We walked through mottled colors spreading from stained glass while light from hundreds of vigil lights danced on gray stone walls. Daddy spotted Monsignor McGuire who joined us. They gestured to each other and carried on in hearty whispers.

I spotted lambs first. Closest to my size, these white woolly creatures were forever frozen in time. Glittering gold caught my attention as dozens of angels hung in flight above the stable.

THEN!

I saw the baby! It only had a diaper! If God was so great, and angels were dressed in gold, seemed to me God was pretty stingy with Jesus. That baby must be freezing. I did not like the way this story was going!

Bolting from my parents, scrambling around the Communion rail and right to the manger, I wrapped the baby in my blanket. Somewhere in the background, my mother gasped. When I stood back to survey my work, I was startled. My “blankie” was no longer an appendage to my body. I had given away my dearest treasure and there was no taking it back!
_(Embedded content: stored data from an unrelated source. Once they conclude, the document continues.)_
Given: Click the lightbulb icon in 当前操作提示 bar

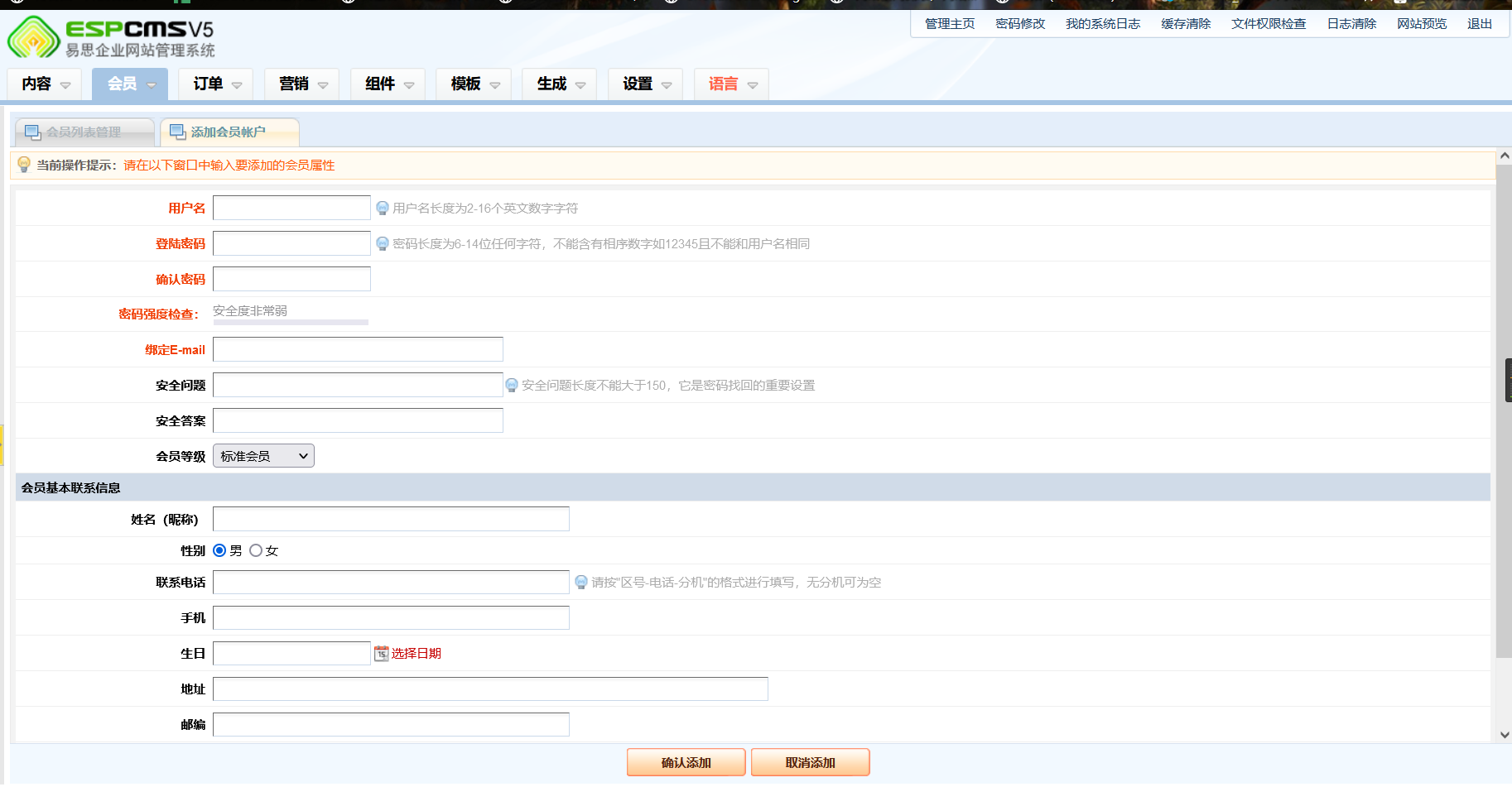Looking at the screenshot, I should click(22, 166).
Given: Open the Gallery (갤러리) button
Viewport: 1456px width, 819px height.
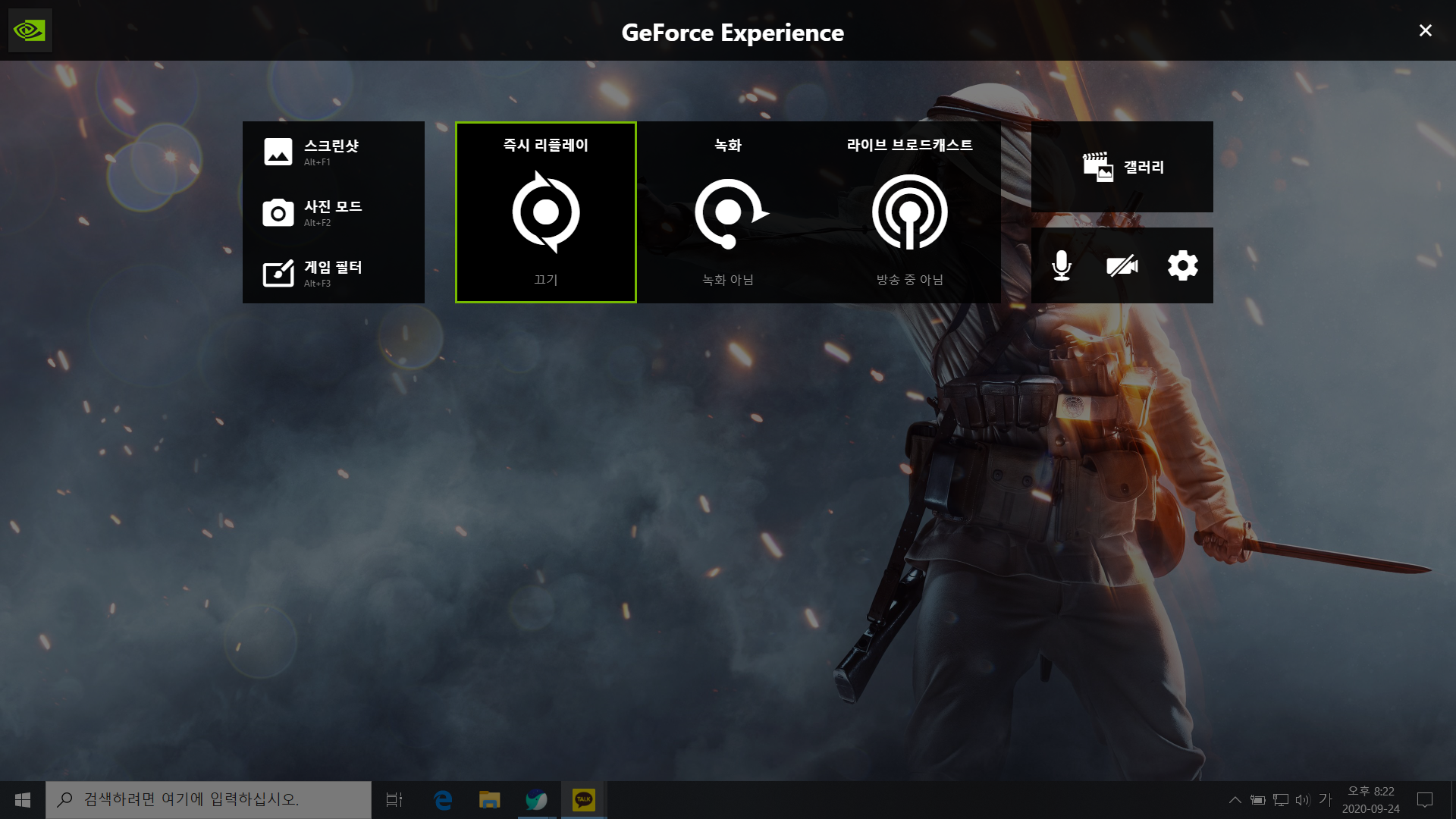Looking at the screenshot, I should [1122, 167].
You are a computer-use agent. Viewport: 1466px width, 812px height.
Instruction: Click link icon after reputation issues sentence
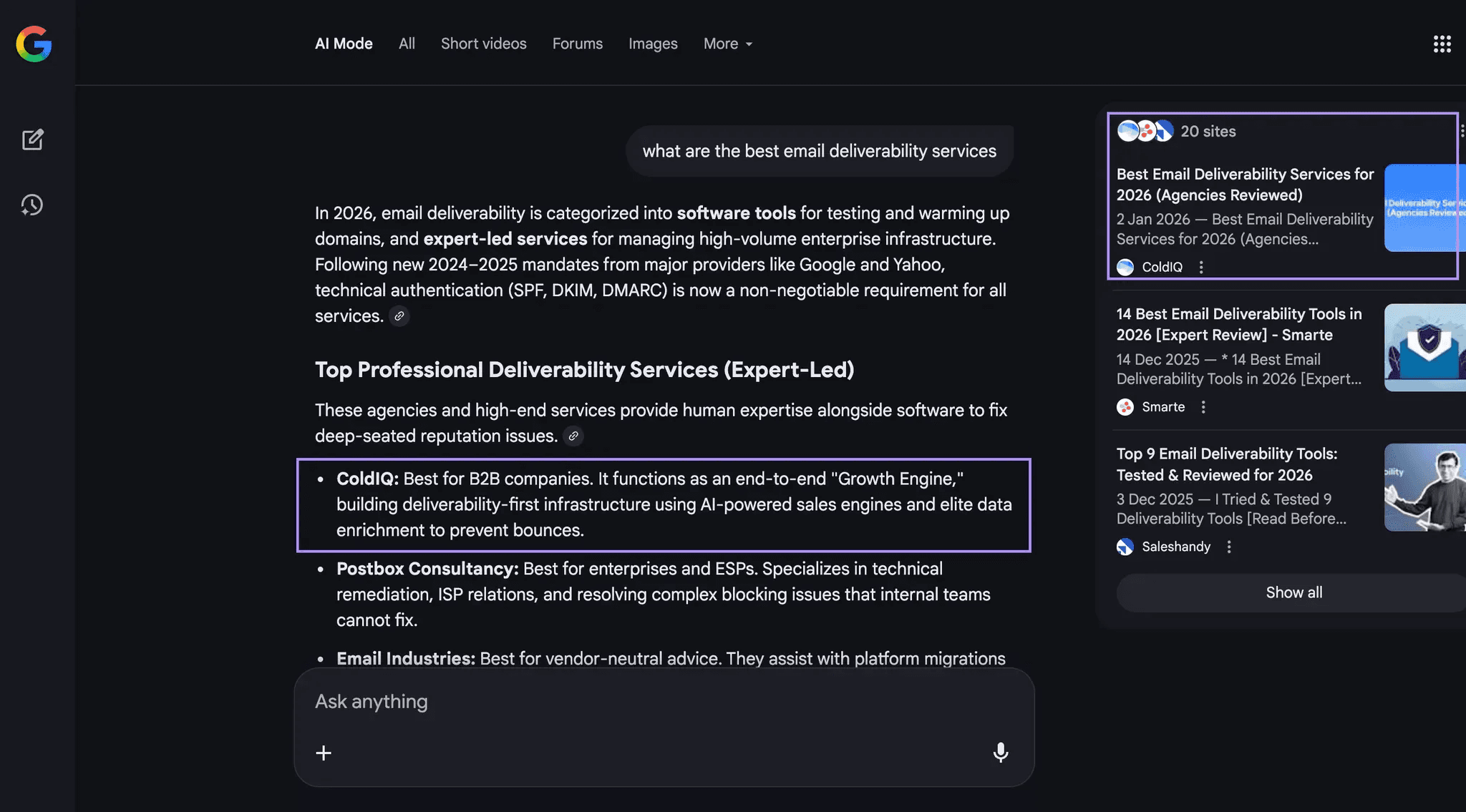click(x=573, y=436)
The story goes that the pastor left my “blankie” there, in the splendor of that baroque setting during the whole Christmas and Epiphany season. The kindness of the man who was not terrified that a small worn blanket would ruin the ambiance of the scene has been passed on to me. It remains with me because it is the way I would like to pastor; to take each fragile moment of a person’s story and be able to react to it in a nurturing and caring way.